Second Lady of Ghana
- In role 7 January 2001 – 7 January 2009
- Preceded by: Ernestina Naadu Mills
- Succeeded by: Lordina Mahama

Personal details
- Born: Ramatu Egala 15 October 1951 Gold Coast
- Died: 7 April 2022 (aged 70) Accra, Ghana
- Party: New Patriotic Party
- Spouse: Aliu Mahama
- Children: Farouk Aliu Mahama
- Parent: Imoru Egala (father);

= Ramatu Aliu Mahama =

Former second lady of Ghana (1951–2022)

Ramatu Aliu Mahama ( Egala, 15 October 1951 – 7 April 2022) was a Ghanaian educationist who served as the second lady of Ghana from 2001 to 2009. Mahama was the wife of the 4th vice-president of Ghana, the late Aliu Mahama.

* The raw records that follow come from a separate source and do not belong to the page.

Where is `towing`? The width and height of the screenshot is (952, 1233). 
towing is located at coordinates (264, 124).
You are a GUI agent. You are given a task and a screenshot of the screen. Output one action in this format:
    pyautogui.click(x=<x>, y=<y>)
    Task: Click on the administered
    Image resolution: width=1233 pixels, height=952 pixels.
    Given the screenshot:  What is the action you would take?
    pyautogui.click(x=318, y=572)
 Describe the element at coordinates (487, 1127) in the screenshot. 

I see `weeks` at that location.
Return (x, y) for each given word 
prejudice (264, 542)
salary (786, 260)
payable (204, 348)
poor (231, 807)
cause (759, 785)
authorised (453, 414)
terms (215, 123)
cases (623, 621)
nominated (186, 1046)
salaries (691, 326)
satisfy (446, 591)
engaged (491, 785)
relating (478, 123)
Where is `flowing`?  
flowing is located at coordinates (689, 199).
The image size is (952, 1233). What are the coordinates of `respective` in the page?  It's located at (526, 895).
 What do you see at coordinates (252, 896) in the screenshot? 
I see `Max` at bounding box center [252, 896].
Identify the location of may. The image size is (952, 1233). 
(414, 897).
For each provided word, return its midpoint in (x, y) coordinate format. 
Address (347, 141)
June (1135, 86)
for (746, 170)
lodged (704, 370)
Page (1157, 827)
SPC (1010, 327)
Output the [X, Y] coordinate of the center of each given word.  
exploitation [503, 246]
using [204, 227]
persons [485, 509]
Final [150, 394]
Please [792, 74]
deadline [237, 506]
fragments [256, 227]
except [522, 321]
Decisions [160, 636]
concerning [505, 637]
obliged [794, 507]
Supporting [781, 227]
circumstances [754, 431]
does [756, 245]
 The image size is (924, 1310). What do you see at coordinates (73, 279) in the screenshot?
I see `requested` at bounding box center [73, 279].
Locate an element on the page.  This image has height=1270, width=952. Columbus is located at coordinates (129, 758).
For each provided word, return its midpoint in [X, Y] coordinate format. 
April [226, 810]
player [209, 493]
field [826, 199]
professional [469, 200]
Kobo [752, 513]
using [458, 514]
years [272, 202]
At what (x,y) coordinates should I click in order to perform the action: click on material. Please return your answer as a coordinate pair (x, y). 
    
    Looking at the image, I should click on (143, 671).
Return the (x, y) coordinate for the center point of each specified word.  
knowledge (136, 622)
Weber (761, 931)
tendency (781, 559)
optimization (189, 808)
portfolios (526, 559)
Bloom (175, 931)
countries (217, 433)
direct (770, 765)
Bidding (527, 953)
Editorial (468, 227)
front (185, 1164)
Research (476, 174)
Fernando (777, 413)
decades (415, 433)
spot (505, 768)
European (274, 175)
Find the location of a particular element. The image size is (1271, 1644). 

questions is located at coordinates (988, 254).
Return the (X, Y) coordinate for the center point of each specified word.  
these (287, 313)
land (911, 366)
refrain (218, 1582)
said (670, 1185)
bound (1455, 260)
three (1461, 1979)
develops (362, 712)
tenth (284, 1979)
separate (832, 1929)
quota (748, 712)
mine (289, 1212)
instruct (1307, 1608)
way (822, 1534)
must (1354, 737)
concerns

== Early life and career ==
Mahama was born on 15 October 1951. Mahama was an educationist in Tamale, the capital city of the Northern Region and the Second Lady of Ghana from 6 January 2001 to 7 January 2009.

==Personal life==
Mahama was the daughter of the late politician Imoru Egala, a Minister for Trade and Industry and first Ghanaian chairman of COCOBOD, in the first republic. Mahama was married to the late Alhaji Aliu Mahama, who was the vice-president for Ghana from 2001 to 2009. She is also the mother of Farouk Aliu Mahama the member of parliament for the Yendi Constituency. She had four children; Salma Mahama, Farouk Mahama, Fayad Mahama and Halim Mahama. In September 2021, there were reports of her death which were later denied by her son Farouk Mahama via an official statement on social media platform Facebook. Mahama was a Muslim.

=== Death and funeral ===
Mahama died at the Korle-Bu Teaching Hospital on 7 April 2022, at the age of 70. She had been battling a heart-related illness for about two years. The following day, Hajia Ramatu Mahama was laid in state at the Black Star Square in the morning of 9 April 2022 and a memorial service held in her honour. The National Chief Imam, Osman Nuhu Sharubutu led prayers for her and the Islamic Ṣalāt al-Janāzah prayer for departed soul was said for her. Hajia Ramatu Mahama's body was transported to Kalpohin, Tamale to where a final burial service was done before she was buried beside her husband. At the funeral, former president John Kufuor eulogized her saying,"She was thoughtful and supported her husband, who was Vice-President during my time in government. She was a great hostess any time we traveled to the north, especially around Tamale."